Home > Business > PTI > Report
RBI to align FDI data with global practicess
January 06, 2003 12:55 IST
India's foreign direct investment is expected to rise substantially from this month with the Reserve Bank of India incorporating many new components in the FDI basket in line with international practices.
Industry ministry officials said that the RBI, which was till now capturing inflows purely on the basis of issue/transfer of equity/preference shares of Indian companies to foreign direct investors, would from this month begin including additional components along with reinvested earnings.
"The revision of FDI data as per international practices will not only make our data more accurate and comparable, but also substantially improve the FDI inflow figures," they said.
As per the International Finance Corporation, adoption of international standards for computation could increase India's net annual FDI inflows to $8 billion from around $2-3 billion at present, they said.

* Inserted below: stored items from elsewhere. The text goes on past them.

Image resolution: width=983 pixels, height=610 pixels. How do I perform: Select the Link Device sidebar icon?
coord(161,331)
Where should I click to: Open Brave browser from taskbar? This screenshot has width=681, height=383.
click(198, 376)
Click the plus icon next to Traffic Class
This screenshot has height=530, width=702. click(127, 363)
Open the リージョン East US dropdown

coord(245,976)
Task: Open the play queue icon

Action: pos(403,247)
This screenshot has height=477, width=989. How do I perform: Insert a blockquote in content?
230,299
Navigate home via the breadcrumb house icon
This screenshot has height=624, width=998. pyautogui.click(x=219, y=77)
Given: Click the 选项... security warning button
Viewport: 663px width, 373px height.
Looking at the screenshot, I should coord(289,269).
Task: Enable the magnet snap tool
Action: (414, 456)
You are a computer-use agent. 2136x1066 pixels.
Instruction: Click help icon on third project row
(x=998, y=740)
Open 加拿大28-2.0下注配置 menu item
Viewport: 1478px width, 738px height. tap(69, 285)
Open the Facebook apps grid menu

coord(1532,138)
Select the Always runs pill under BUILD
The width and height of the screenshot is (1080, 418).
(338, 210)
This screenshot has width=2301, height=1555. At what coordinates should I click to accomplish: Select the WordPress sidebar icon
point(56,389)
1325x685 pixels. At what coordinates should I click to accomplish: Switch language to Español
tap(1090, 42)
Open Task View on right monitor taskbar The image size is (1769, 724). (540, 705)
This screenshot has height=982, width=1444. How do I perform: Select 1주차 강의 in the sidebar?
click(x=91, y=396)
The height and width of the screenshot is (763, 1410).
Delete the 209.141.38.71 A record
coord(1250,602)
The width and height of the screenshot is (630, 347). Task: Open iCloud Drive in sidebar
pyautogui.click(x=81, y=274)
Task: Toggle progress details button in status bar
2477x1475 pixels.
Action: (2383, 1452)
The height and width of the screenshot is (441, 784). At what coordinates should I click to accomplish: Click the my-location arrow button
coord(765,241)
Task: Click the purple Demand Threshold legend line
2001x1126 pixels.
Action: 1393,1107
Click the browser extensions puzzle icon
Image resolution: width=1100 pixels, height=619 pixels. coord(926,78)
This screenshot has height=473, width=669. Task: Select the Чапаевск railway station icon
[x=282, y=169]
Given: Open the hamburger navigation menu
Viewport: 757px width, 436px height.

A committee comprising representatives of the department of industrial production and RBI to go into the definitional issues relating to FDI had in its report submitted recently, recommended inclusion of reinvested earnings, swap, venture capital, external commercial borrowings, suppliers credit, investment by unincorporated entities, grant and control premium to be included in actual inflows.
Components as per International Monetary Fund definition includes equity capital, reinvested earnings and other capital such as borrowings, lending of funds, debt security and trade credits.
Officials pointed out that mere inclusion of reinvested earnings in FDI data is expected to enhance the figures substantially since a large number of multinational corporates have reinvested their earnings in India.
For instance, Citibank alone has reinvested more than $400 million in India, but it is not captured in the country's FDI reporting, sources said.
Another multinational company, Fiat, has brought in around $300 million in non-equity form of direct investment capital to compensate the losses made by its Indian subsidiary which is not reflected in the FDI figures, they said.
Sources pointed out that 'hundreds of millions' invested through the venture capital route do not form part of the FDI reporting which, if adjusted, could substantially enhance FDI data.
The committee had recommended that reinvested earnings and other capital, at present not included should be captured through survey by RBI by making the reporting system mandatory for the companies through modification of Foreign Exchange Management Act or the International Depository Receipts Act.
It has, similarly, suggested that the RBI should device a suitable reporting mechanism in order to segregate related entity transactions for inclusion of external commercial borrowings, suppliers credit and trade credit.
The changes in FDI data are being made since it has been felt that India's FDI reporting underestimates the actual inflows as it does not include several components which are included in international reporting.